Colestimide improves glycemic control via hepatic glucose production in db/db mice.

The objective of this study was to assess the chronic effects of a bile acid sequestrant, colestimide, on glucose metabolism. After db/db mice were fed a diet containing colestimide or cholic acid (CA) for 12 weeks, we investigated the impact of these agents on glucose and lipid metabolism. Colestimide significantly reduced the elevated fasting blood glucose level (p<0.01), and CA even more markedly reduced fasting blood glucose. The blood glucose level after an oral glucose load was significantly lower in the CA group than in the control group, but the colestimide group showed no significant difference.

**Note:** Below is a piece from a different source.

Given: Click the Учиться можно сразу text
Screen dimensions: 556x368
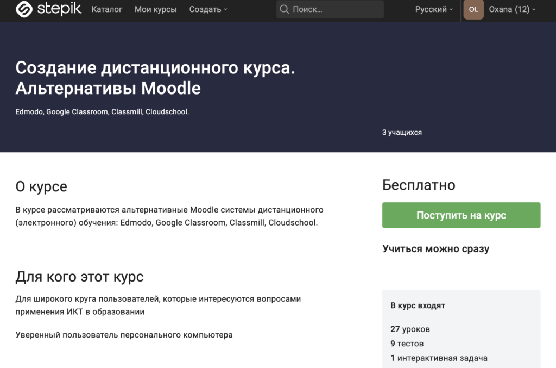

The insulin response to a glucose load was abolished in the control and colestimide groups. A hyperinsulinemic-euglycemic clamp study revealed that colestimide significantly improved the GIR (p=0.013). Hepatic EGP and Rd were also improved by colestimide, suggesting that it alleviated insulin resistance by suppressing hepatic glucose production and increasing peripheral glucose usage. CA significantly increased both the weight and cholesterol content of the liver, while colestimide reduced these parameters. Colestimide suppressed hepatic gene expression of SHP, but enhanced SREBP2 expression. On the other hand, CA increased the expression of SHP and lipogenic enzymes such as ACC and SCD-1, but had no effect on SREBP2. The present study demonstrated that colestimide improves hyperglycemia and hyperlipidemia, as well as reducing the hepatic lipid content. In contrast, CA exacerbates hyperlipidemia and increases the hepatic lipid content, although it improves glycemic control. Thus, colestimide is a well-balanced drug for the treatment of diabetes mellitus.